_Required action:_ Using only the entries below, output the lines starting at the one containing "Viewport: 151px width, 113px" and ending at the one containing "Click the Achievement", exactly and inclusive of both, omitting the pictures.

══ Supplied material

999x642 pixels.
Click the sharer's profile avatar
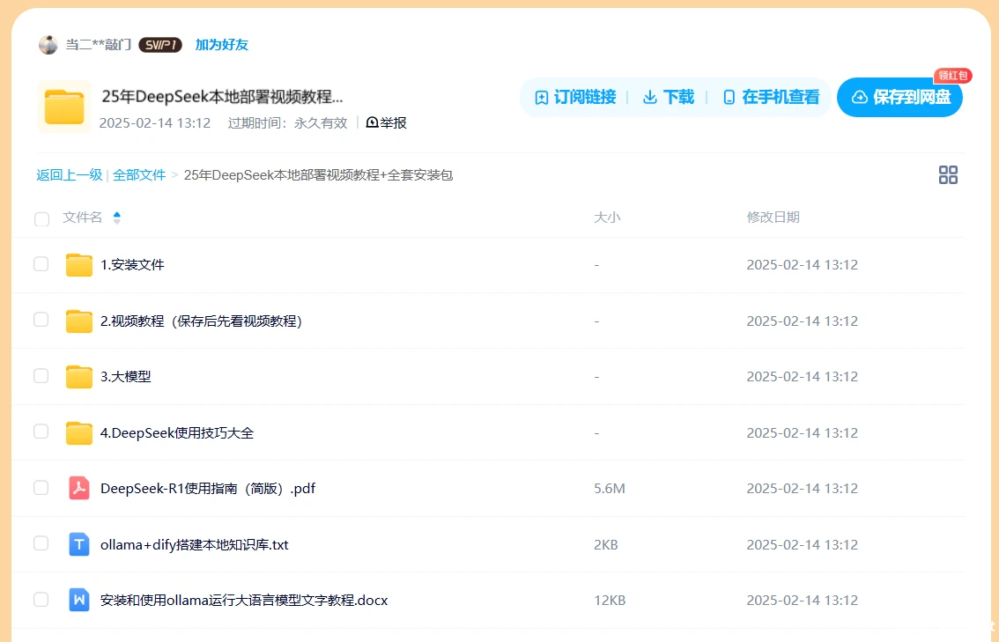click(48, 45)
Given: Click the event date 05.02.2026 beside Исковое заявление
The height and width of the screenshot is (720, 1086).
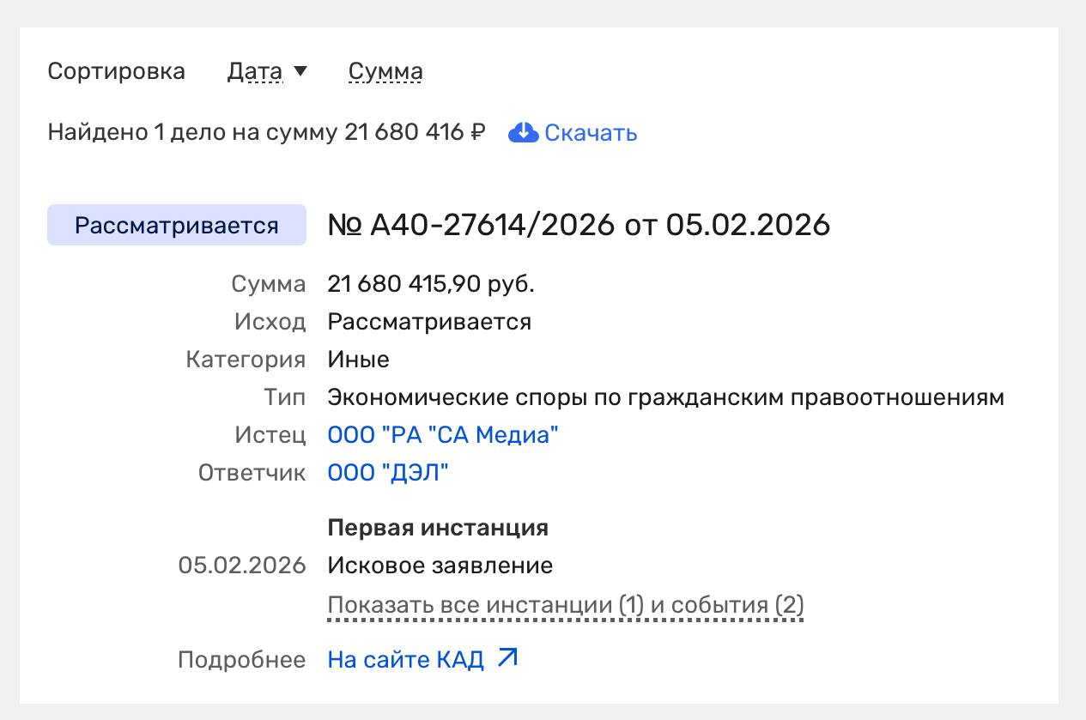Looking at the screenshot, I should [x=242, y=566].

════
══ Supplied material

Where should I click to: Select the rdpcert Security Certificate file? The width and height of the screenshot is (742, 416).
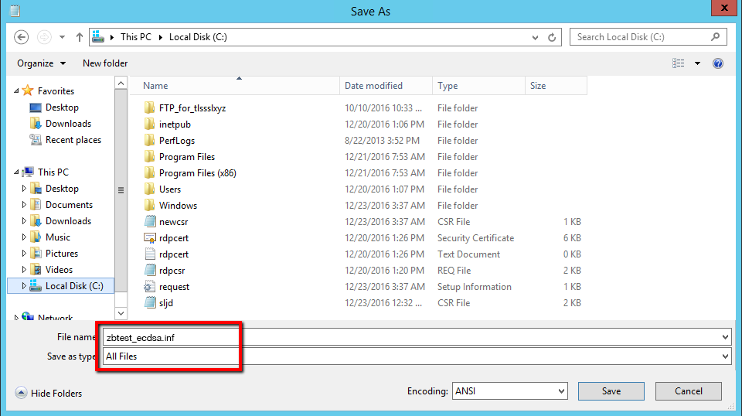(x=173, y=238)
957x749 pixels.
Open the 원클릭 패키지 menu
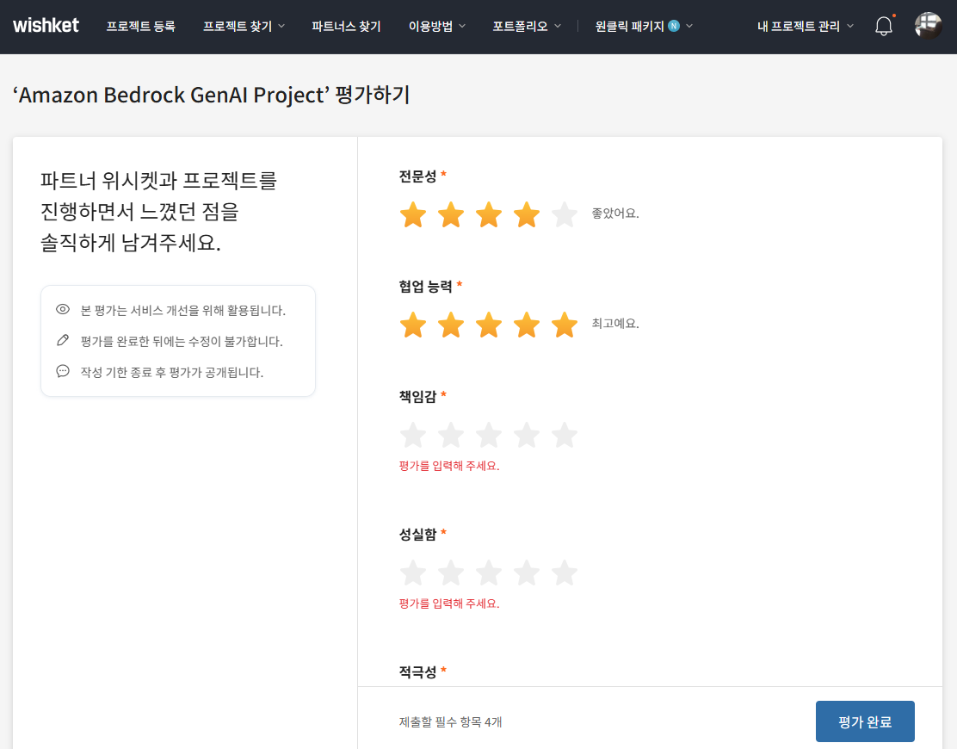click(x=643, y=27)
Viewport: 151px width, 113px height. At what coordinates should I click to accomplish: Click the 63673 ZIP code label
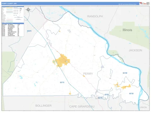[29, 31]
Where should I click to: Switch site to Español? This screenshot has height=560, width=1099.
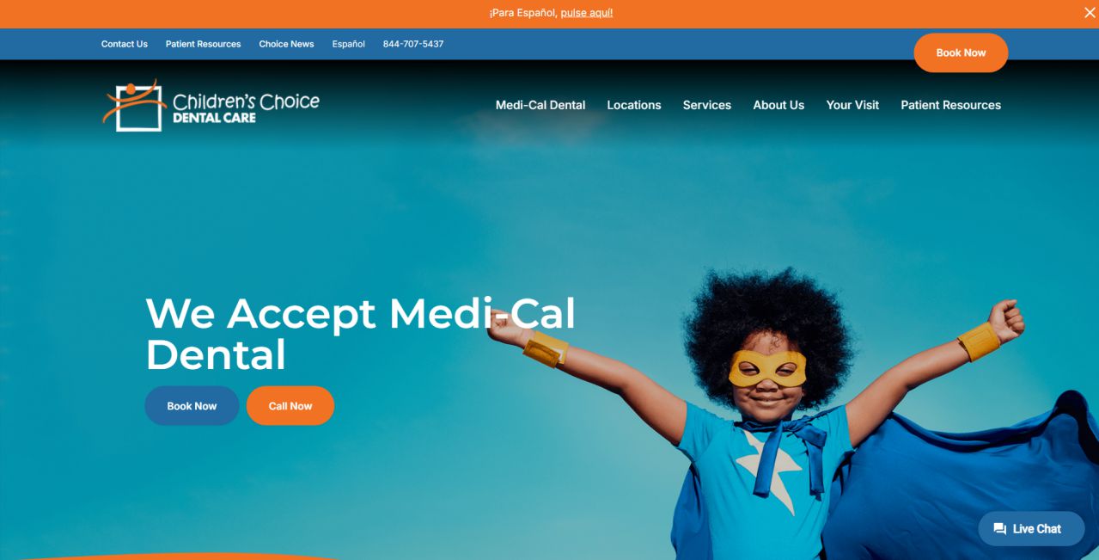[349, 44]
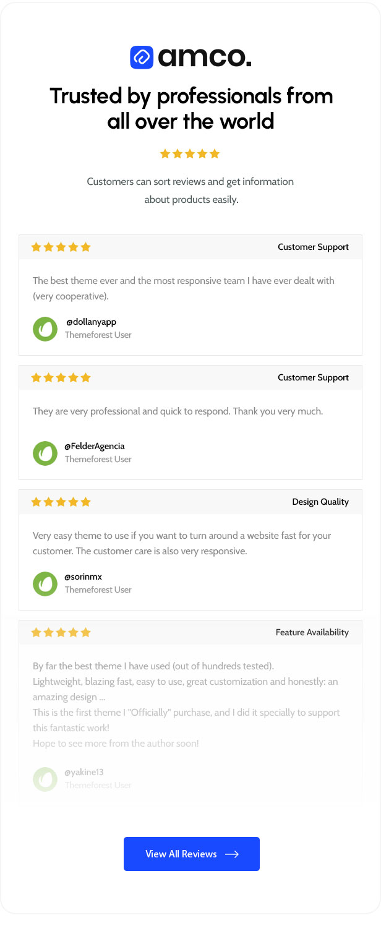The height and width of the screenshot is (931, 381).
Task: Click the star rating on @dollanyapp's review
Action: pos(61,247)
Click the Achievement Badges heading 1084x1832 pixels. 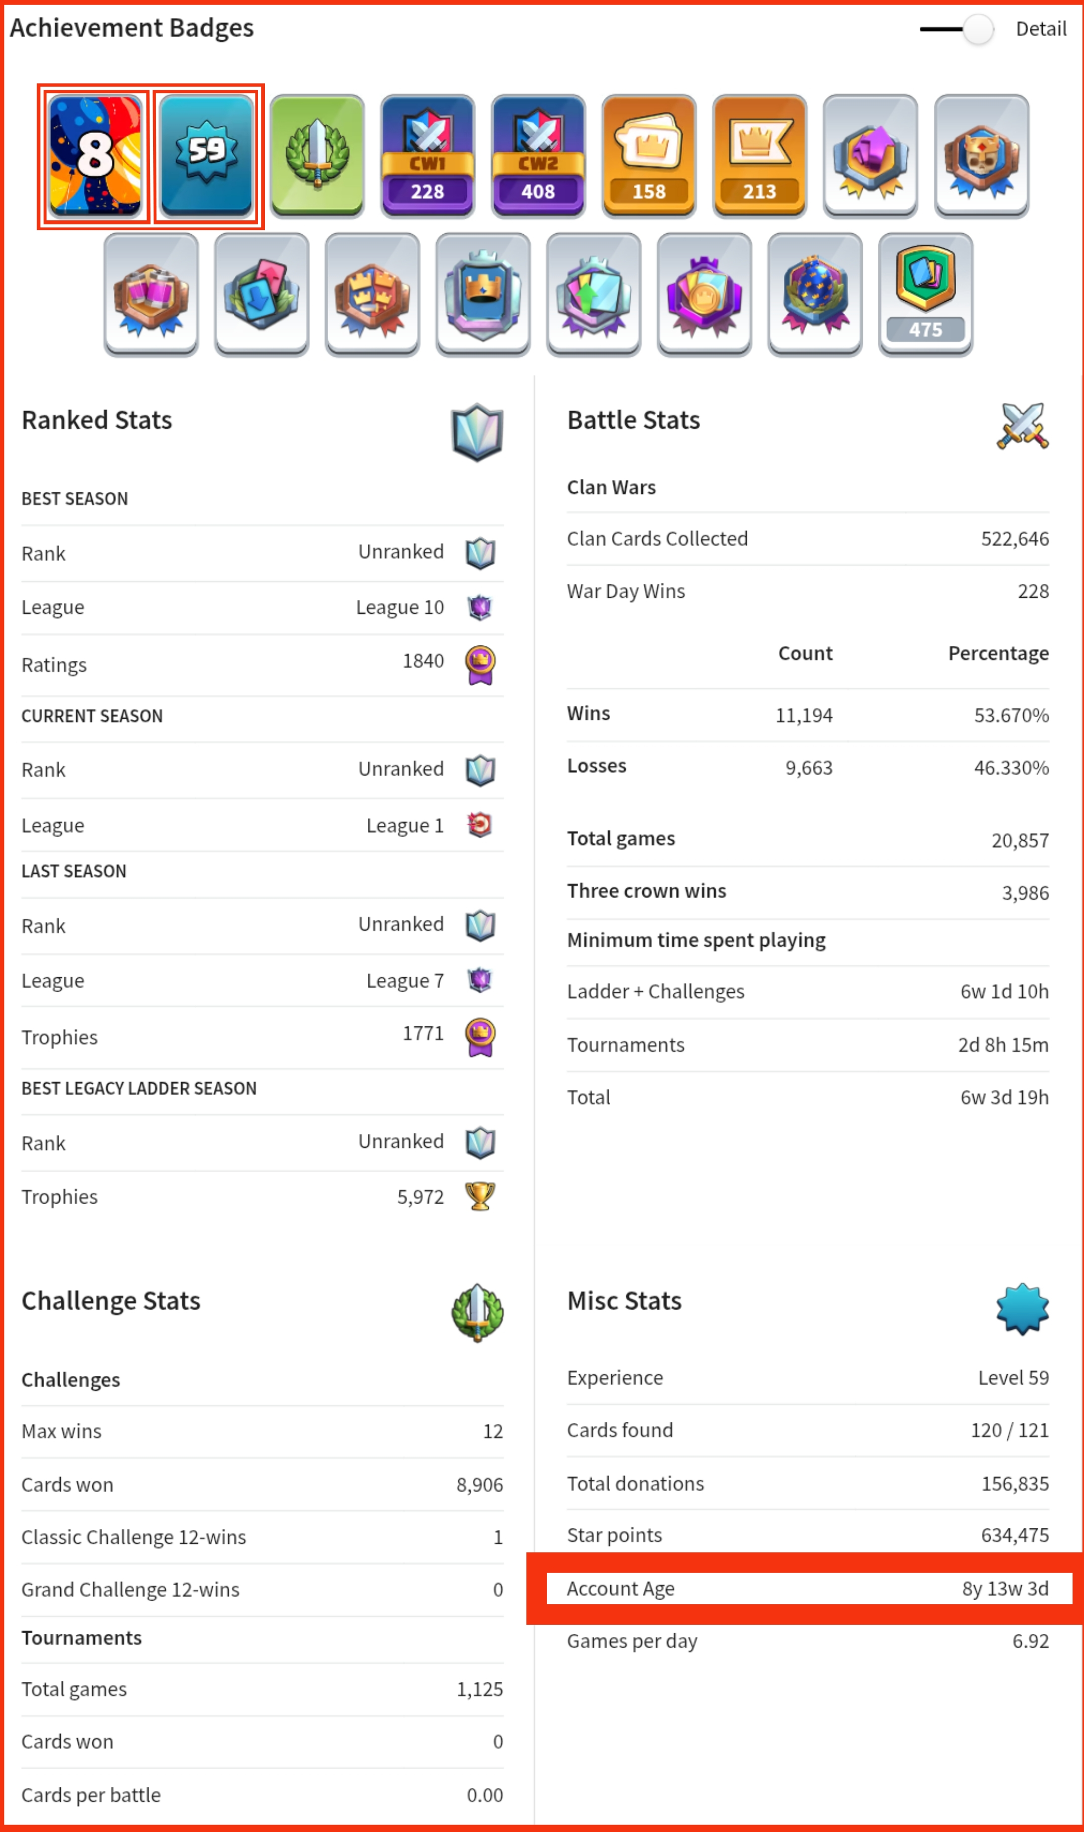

════
══ Supplied material

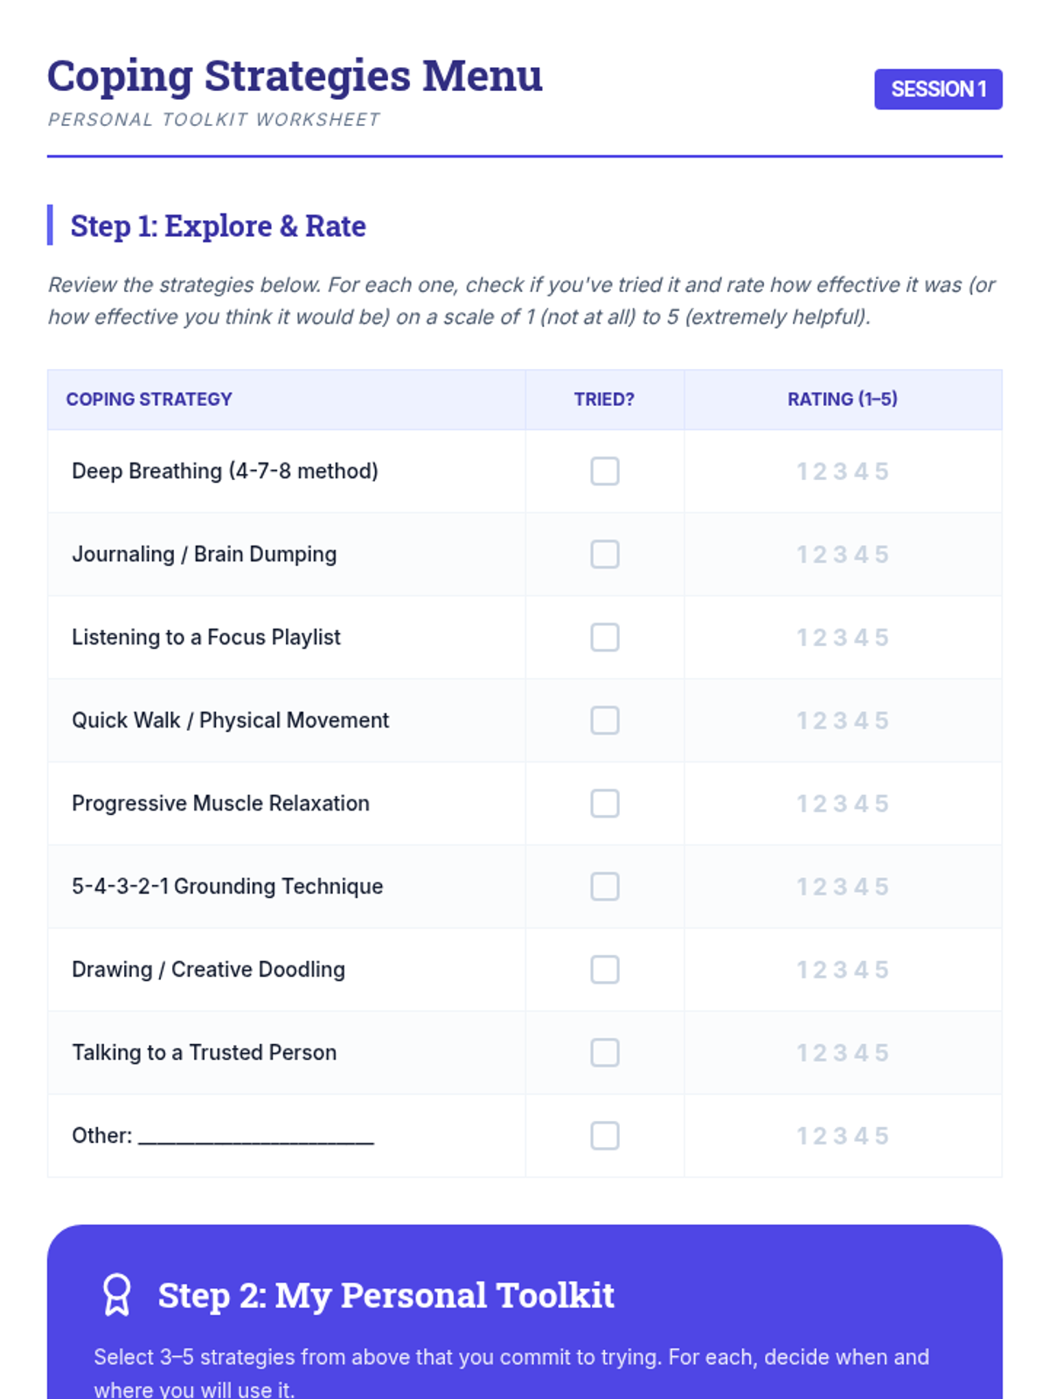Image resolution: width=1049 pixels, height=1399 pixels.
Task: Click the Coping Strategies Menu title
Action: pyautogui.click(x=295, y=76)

════

_Solution to the exercise:_
Viewport: 151px width, 113px height. At what coordinates should I click to accomplish: Click the 63673 ZIP code label
[29, 31]
Where should I click to: Switch site to Español? This screenshot has height=560, width=1099.
[349, 44]
The height and width of the screenshot is (931, 381).
Task: Click the star rating on @dollanyapp's review
Action: pos(61,247)
Click the Achievement Badges heading 1084x1832 pixels. 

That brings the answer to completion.